Personne n’a mieux mérité que M. de Féletz que ses amis aimassent en lui l’ami fidèle et sûr, pendant que le public admirait la solidité et la finesse de ses jugements littéraires. C’est surtout aux critiques qu’il sied de mettre dans le commerce du monde la douceur bienveillante qu’ils ne peuvent pas toujours mettre dans leurs écrits. À cette douceur qui vient de l’âme, M. de Féletz joignait cette urbanité qui vient du bon usage du monde : non pas que chez lui cette douceur et cette politesse exquises nuisissent à la fermeté des sentiments. Personne n’a moins hésité dans ses convictions et ne les a gardées plus constamment ; personne, soit qu’il s’agit de savoir ce qu’il faut vouloir en politique, soit qu’il s’agît de savoir ce qu’il faut penser en littérature, personne n’était plus net et plus décidé que M. de Féletz ; seulement il évitait d’être décisif et tranchant. Il était tolérant par politesse, comme d’autres le sont par indifférence ou par calcul. Aussi a-t-il été un des plus parfaits modèles de l’homme du monde et de l’homme de lettres, quoiqu’il ait vécu dans un temps livré à l’esprit de parti, quoiqu’il ne se refusât pas lui-même tout entier à l’esprit de parti, et qu’il en prît ce qui touche à l’honneur du drapeau, quoiqu’enfin, pour énumérer ici tous les embarras qu’il évitait d’une manière si charmante et si digne, quoiqu’enfin il fût, par surcroît de périls, un des plus ingénieux et des plus redoutés critiques de son temps.

La mort de M. de Féletz a été conforme aux qualités de sa vie ; elle a été douce et ferme, ou, pour tout dire en un mot, elle a été chrétienne.

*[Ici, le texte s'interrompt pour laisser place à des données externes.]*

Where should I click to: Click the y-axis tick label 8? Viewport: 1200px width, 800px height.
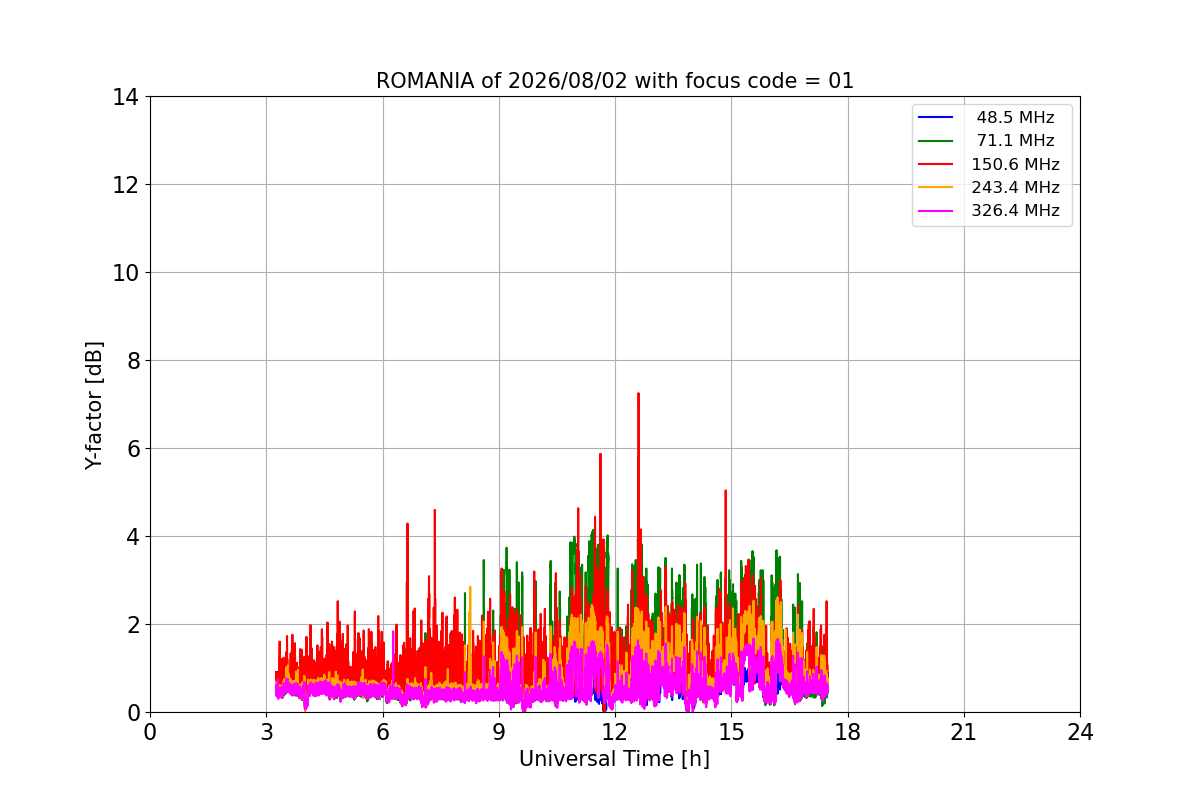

Il a été brisé par les douleurs de la maladie, mais il n’en a pas été troublé. Consolé comme il l’était par les soins d’une nièce chérie, fortifié par la religion, il a gardé jusqu’aux derniers moments sa présence d’esprit, et il l’a employée à adresser ses adieux à tous ceux qu’il avait aimés et estimés.

M. de Féletz aura sa place dans l’histoire détaillée de notre littérature, qu’il a pendant quarante ans rappelée au bon sens, au bon goût, au bon ton qui ne sont que les noms et les emplois divers de la raison dans le monde ; et comme l’histoire ne tient pas compte seulement du succès, il suffira à l’honneur du nom de M. de Féletz que le siècle ait été averti, sans chercher s’il a été corrigé. Mais ce sont là les louanges de l’écrivain ; elles auront leur jour. Ici c’est de l’homme surtout que nous nous souvenons, de son caractère, de ses qualités, de son âme enfin, de ce qui ne périt pas, mais de ce qui nous quitte, en nous laissant l’exemple d’une longue vie toujours dignement soutenue et d’une mort pleine de souffrances pieusement acceptée.